Sunday, December 6, 2009

When Bush saved America from Cheney

I mentioned in a previous post my fascination with those odd little moments during the Bush administration when the president emerged as the voice of moderation, saving the country from a terrible action by the federal government. I heard about another such moment during this NPR interview with D. A. Henderson. Henderson was one of the physicians with whom the White House consulted when considering whether to immunize the entire country for smallpox shortly after 9/11 and the anthrax attacks of 2001.

As Henderson explains, he and his colleagues advised the White House that it would be a mistake to immunize. The threat of a weaponized smallpox attack was probably not great, and mass immunization would kill an unacceptable number of Americans (roughly one per million immunized). But then he hears that the immunization is going to happen anyway, at the insistence of Vice President Cheney, and he is called to show up at the press conference announcing this policy decision. But once he arrives for the press conference, he finds out it has been canceled at the last minute.

And as we were later to learn - what happened? Why did we not have this program? And I was told later, and it became evident, that the president had intervened and said, we will not.

[...]

I had been with the president up to Pittsburgh - this is George W. Bush. He'd given a speech. And flying back, he's - we spent an hour talking about biological weapons and what we are doing and that sort of thing. And we talked about the vaccination and how would we stop an outbreak and what was the danger or the risk. And he took no notes, just sat in front of the big desk in front of Air Force One, and I didn't see him again for probably five, six months. And it was during this time that, apparently, he'd decided to overrule the vice president. So, very interesting.
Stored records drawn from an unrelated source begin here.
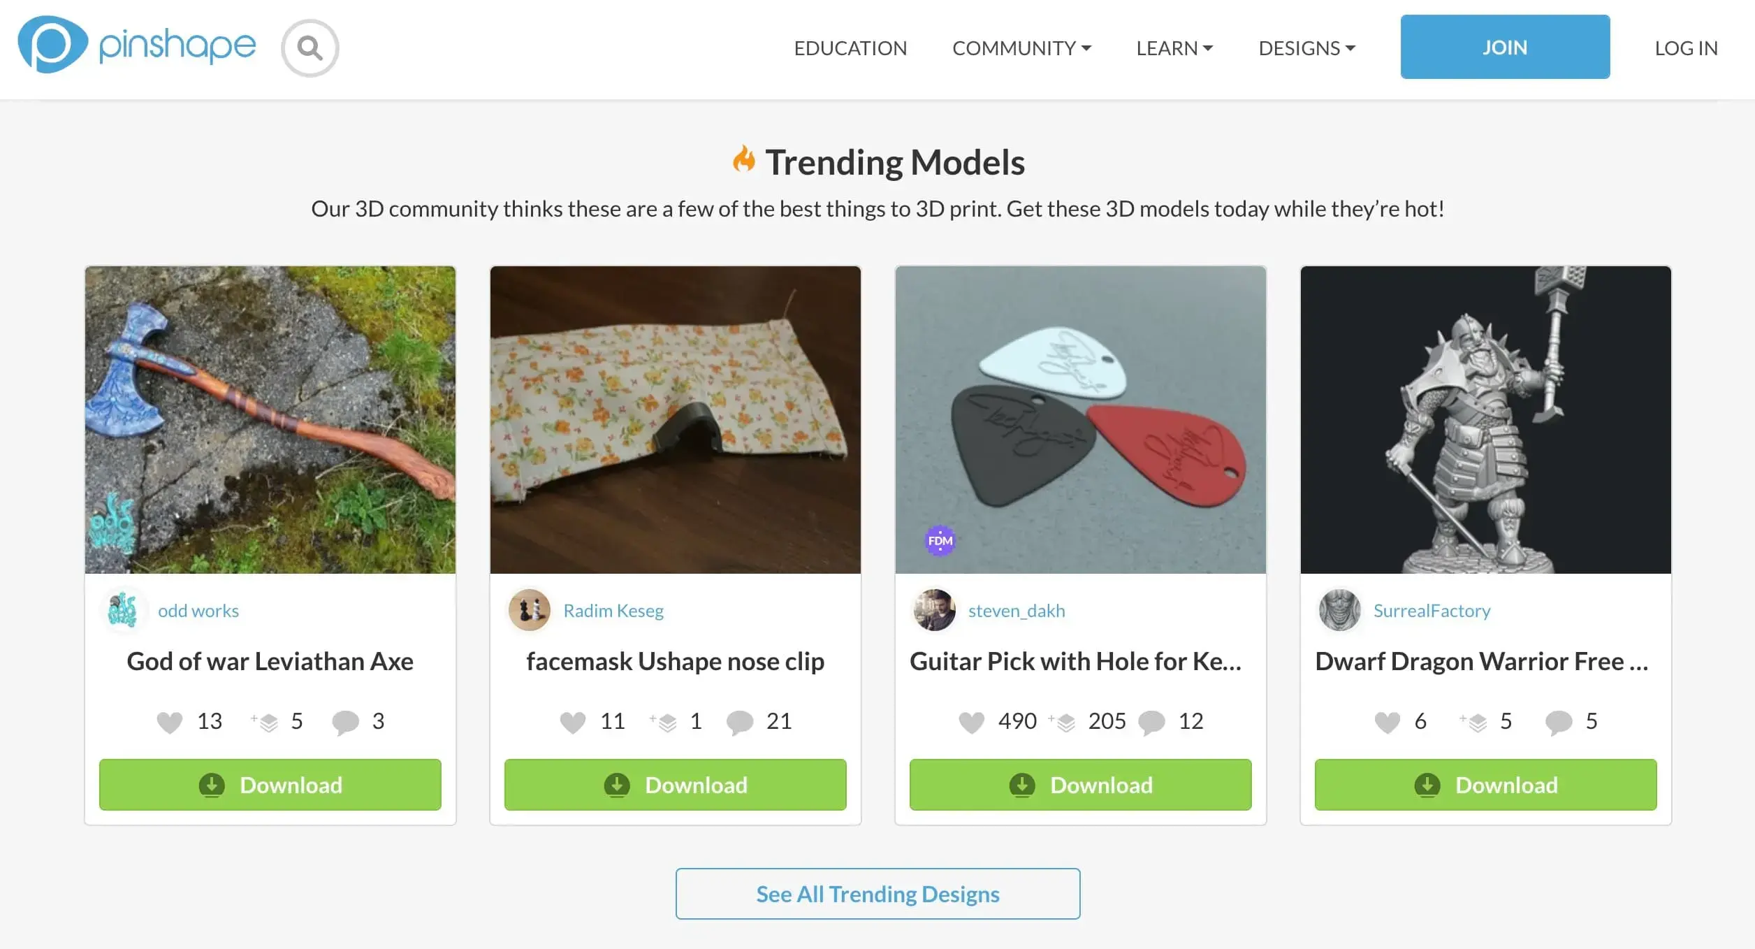
Task: Click the Pinshape logo
Action: pos(137,45)
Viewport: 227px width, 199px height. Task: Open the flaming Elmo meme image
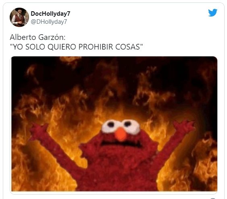pyautogui.click(x=114, y=124)
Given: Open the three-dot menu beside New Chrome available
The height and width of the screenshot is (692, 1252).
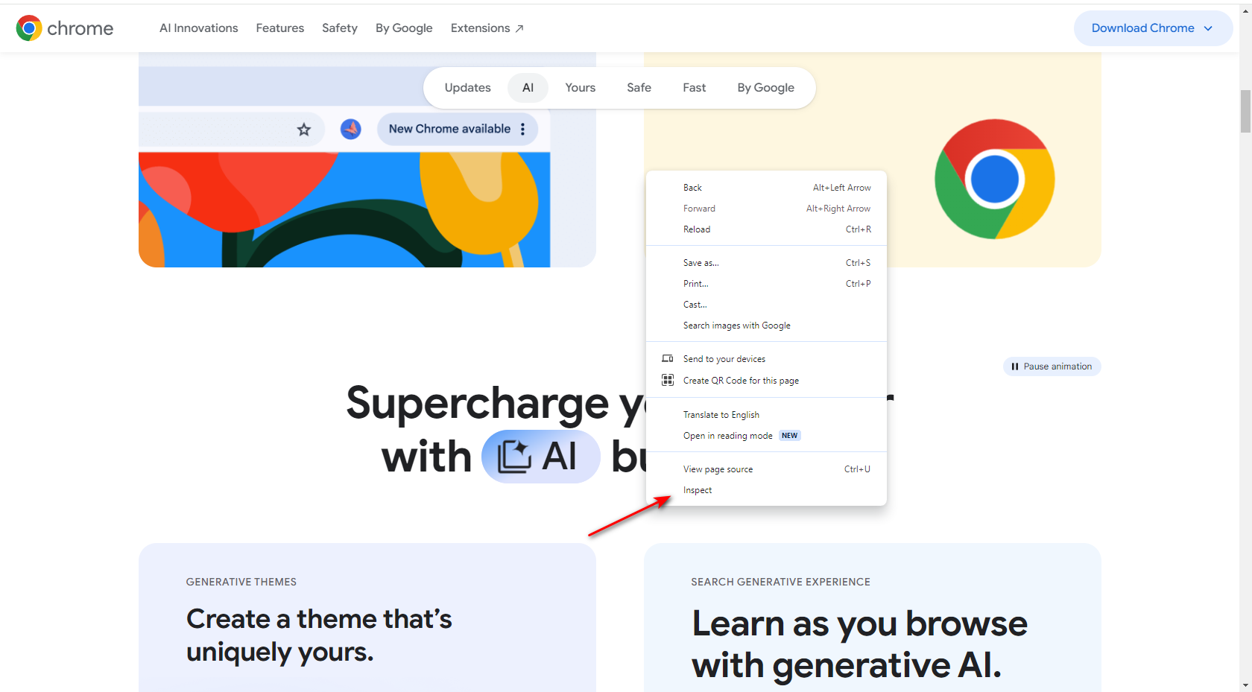Looking at the screenshot, I should [523, 129].
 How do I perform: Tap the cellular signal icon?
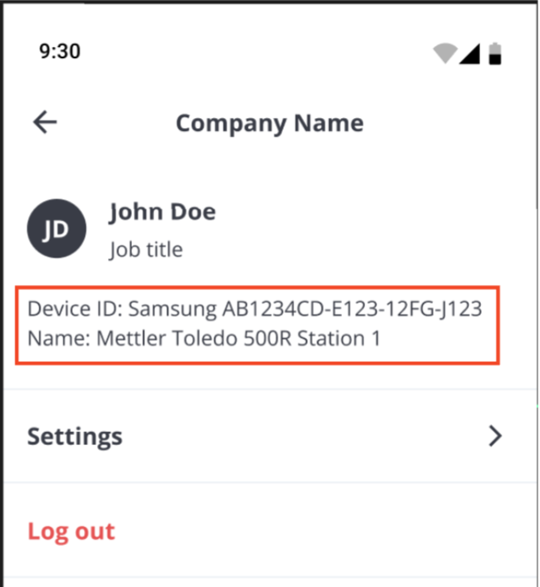[x=469, y=53]
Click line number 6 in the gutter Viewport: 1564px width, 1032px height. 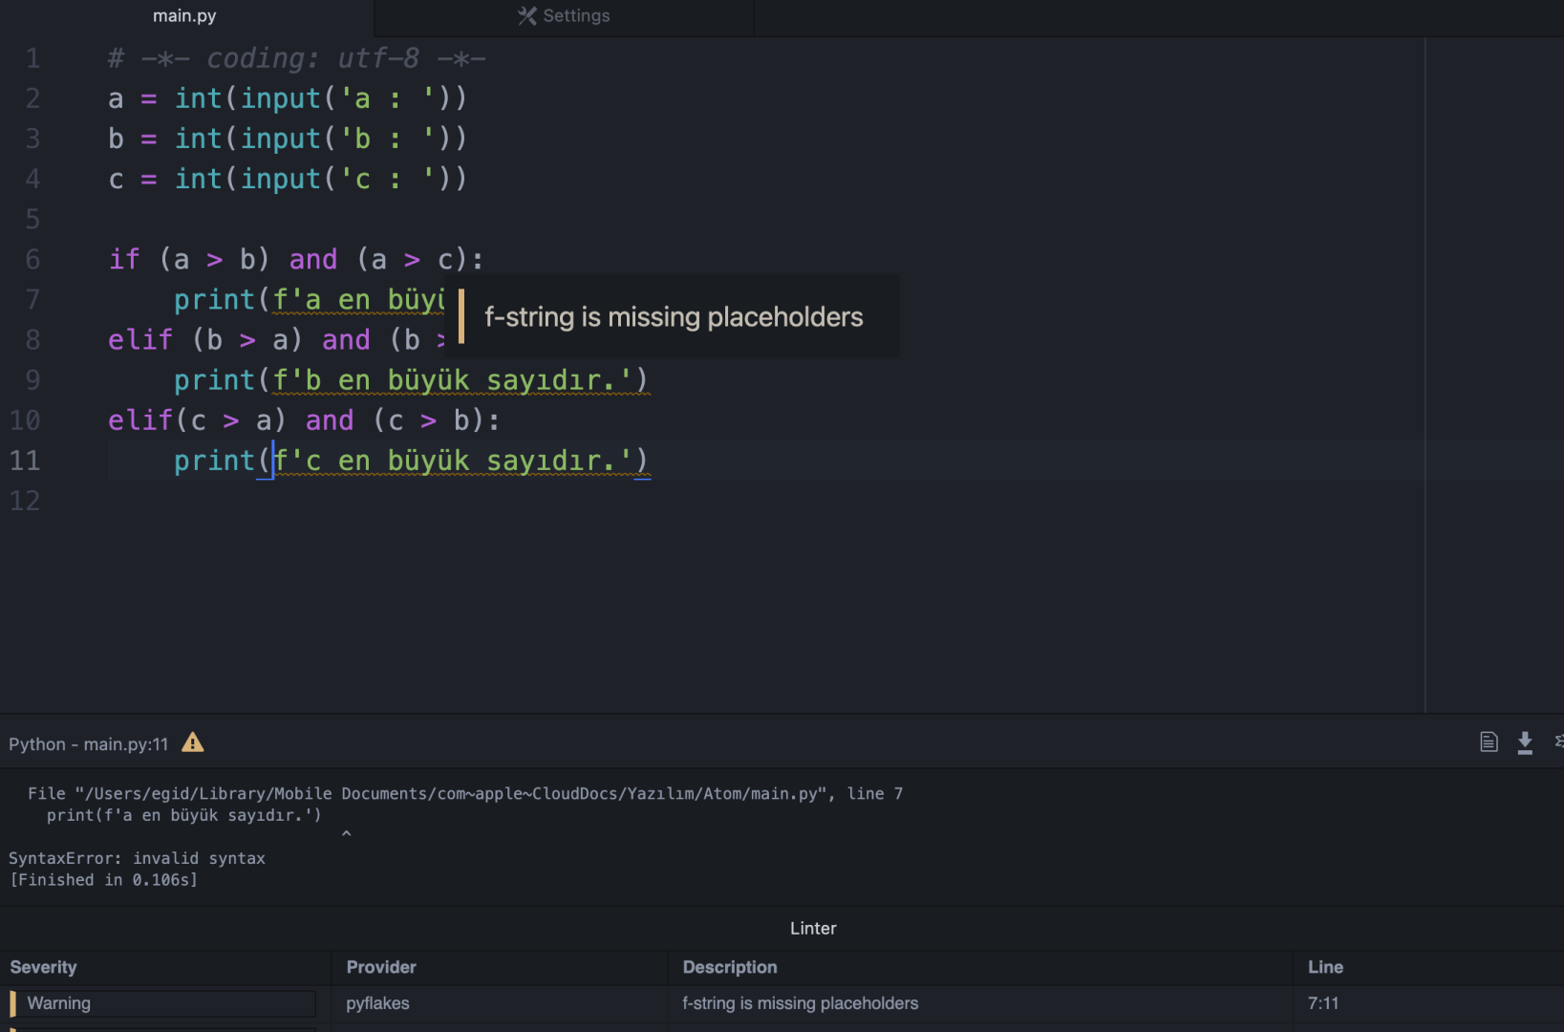[32, 260]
Read that second-to-last sentence again. "He'd decided to overrule the vice president." We saw that same sort of thing when Bush rejected Cheney's urgings to deploy the military domestically and when Bush parted with Cheney over warrantless wiretapping. I don't purport to be a presidential historian, but I can't think of a similar relationship between a president and his vice president. Presidents may seek the advice of their vice presidents, but only during the Bush administration did the vice president lay down the law, with the president occasionally coming in to overrule him.